Look no further for a tasty, inexpensive, nutritious, easy-to-make meal than Beans and Rice.
So — does this qualify as a recipe? Sort of. Think of it as an outline for the ultimate frugal meal – a delicious time-tested combo of creamy pinto beans with nutty brown rice, with a few toppings for flavor and color. There are few foods as nutrition-packed as beans, and they are really inexpensive. Beans and Rice is dedicated to my son, who is cooking for himself with a limited budget and doing a great job.
Beans and Rice
(note: beans take a couple hours to simmer.
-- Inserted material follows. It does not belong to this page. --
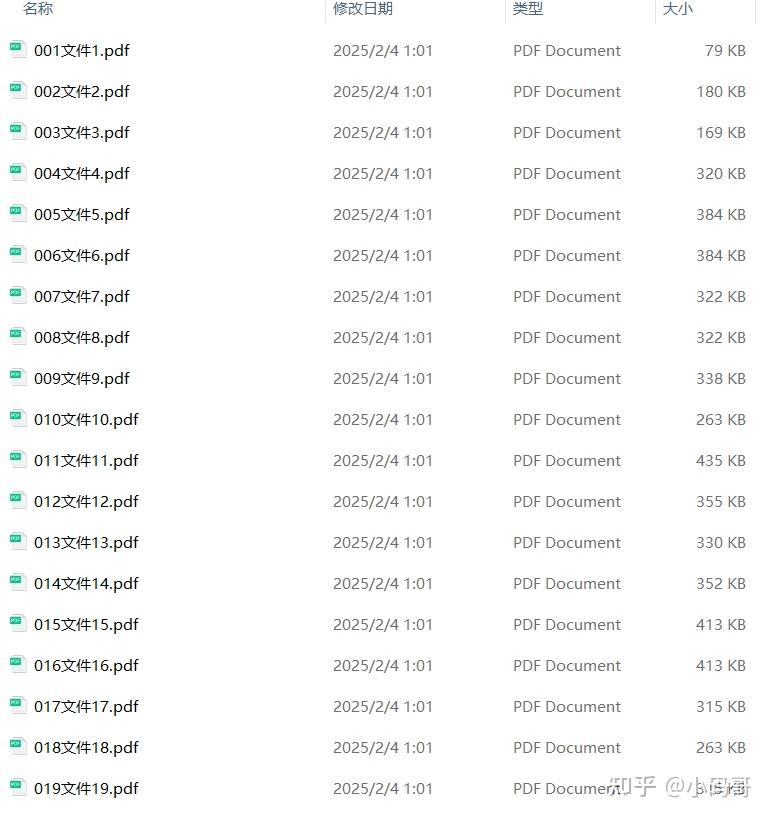Click the file icon for 007文件7.pdf

(17, 296)
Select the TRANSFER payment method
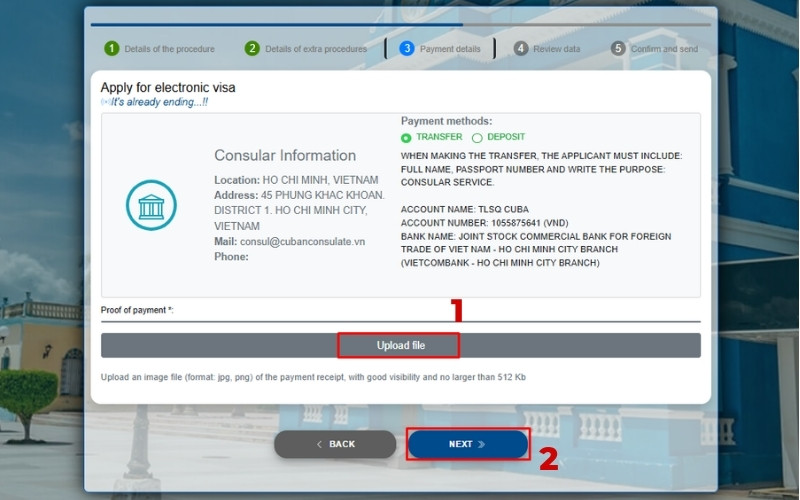The height and width of the screenshot is (500, 800). (406, 138)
Can easily be made a day or two in advance)
dried pinto beans
short grain brown rice
Optional Toppings: sour cream, fresh tomato, avocado, chipotle powder, fresh cilantro, lime wedges, cheese, corn kernels, sauteed summer squash
Pinto beans are a forgiving bean to cook. I have found that presoaking these beans is not necessary. Place the rinsed dried pinto beans in a pot, and cover with water by at least 1 inch. The idea is to always have water covering the beans, knowing that these are dry beans and will double in volume as they absorb the water.
Bring to a boil, then cover and simmer on very low for about 2 hours, or until the beans are tender. Check them after an hour to be sure there is still water covering them. Add more if needed. At least 10 minutes before serving, add some salt to taste. How much salt? It really depends on how much beans and water you have. As a bench mark, add 1/2 to 1 tsp salt for every quart of water used. Remember that you can always add more salt, but you can’t take it out.
Prepare your rice according to directions for the variety you use. Because I have access to good, local short grain brown rice, this is my preferred variety. Combine 2 cups brown rice with 3 cups water in pan. Bring to a boil, then cover and simmer on low for about 35 minutes.
Serve rice and beans side by side in a bowl. Top with whatever fresh toppings you choose and enjoy!